Start RECORD LIST

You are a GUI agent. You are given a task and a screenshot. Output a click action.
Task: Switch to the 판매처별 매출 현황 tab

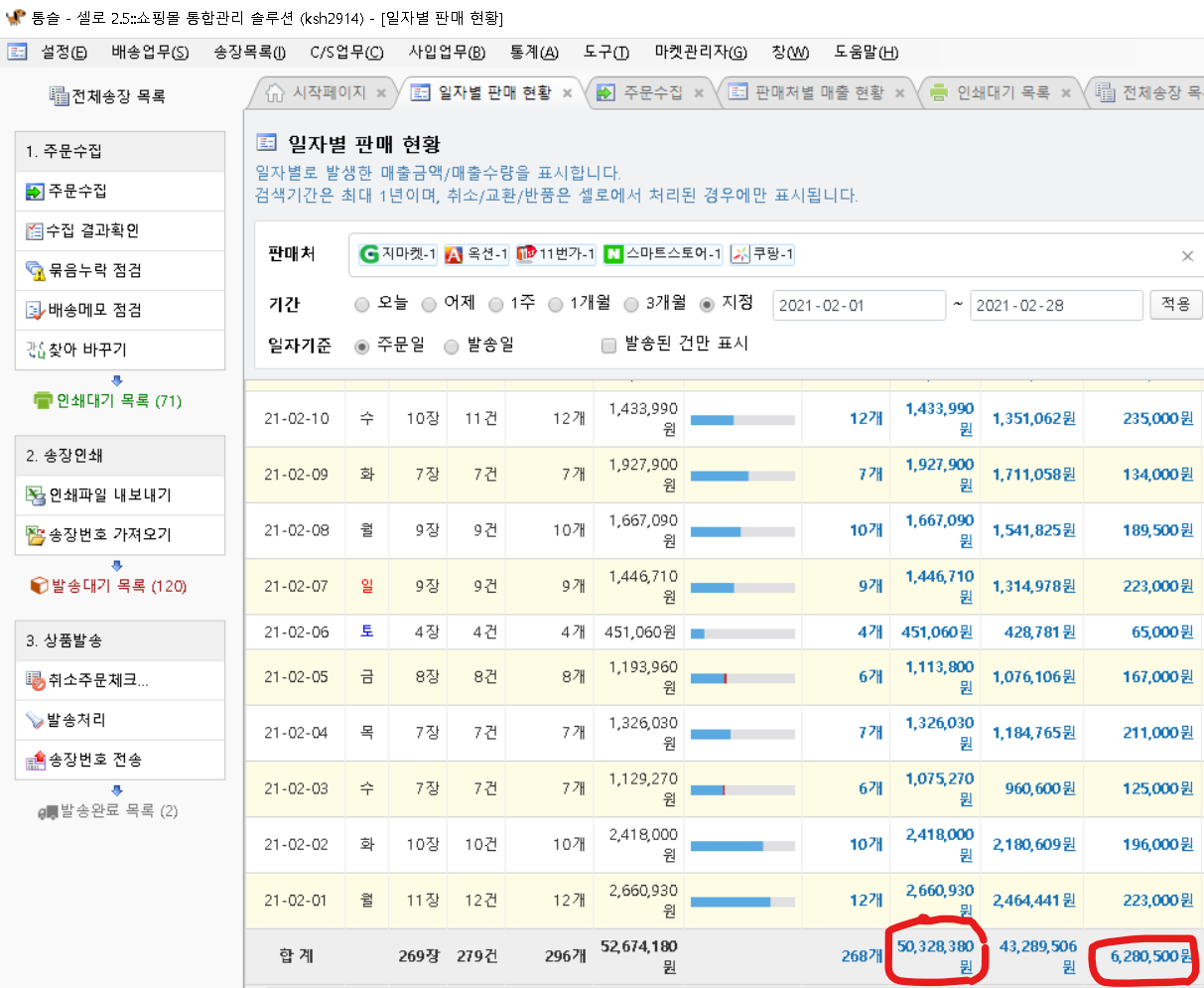(818, 92)
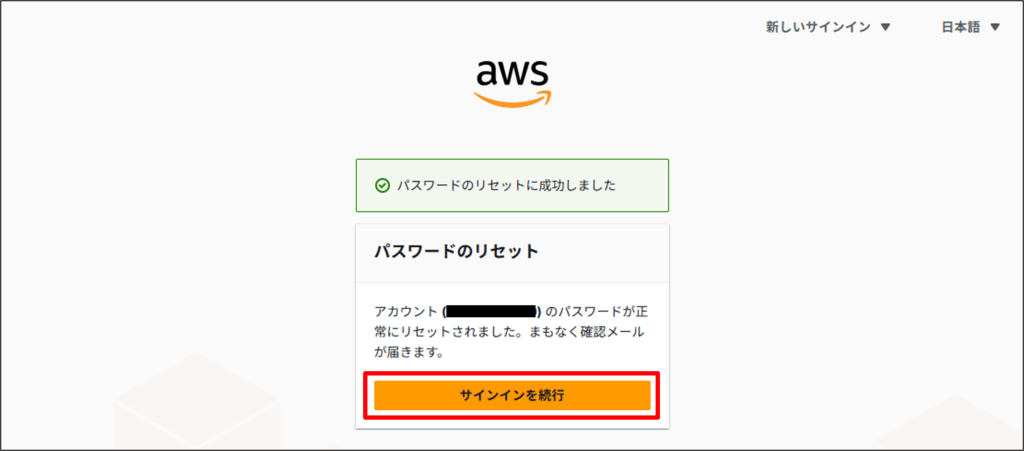Click the green success checkmark icon
The height and width of the screenshot is (451, 1024).
382,185
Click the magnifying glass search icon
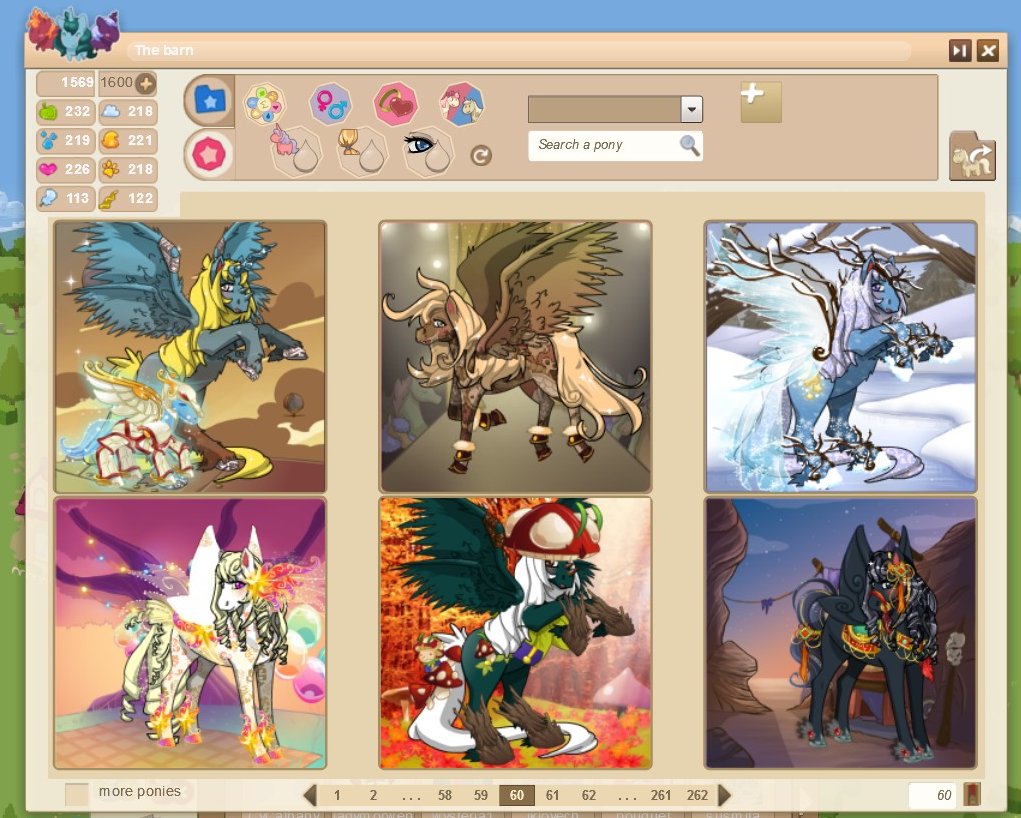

End RECORD LIST

EXERCISE: Copy every one of the lines above word for word, from start to finish. Leave the pictures out of your copy.

EXPECTED ANSWER:
You are a GUI agent. You are given a task and a screenshot. Output a click action.
Task: Switch to the 판매처별 매출 현황 tab

(818, 92)
Click the green success checkmark icon
The height and width of the screenshot is (451, 1024).
382,185
Click the magnifying glass search icon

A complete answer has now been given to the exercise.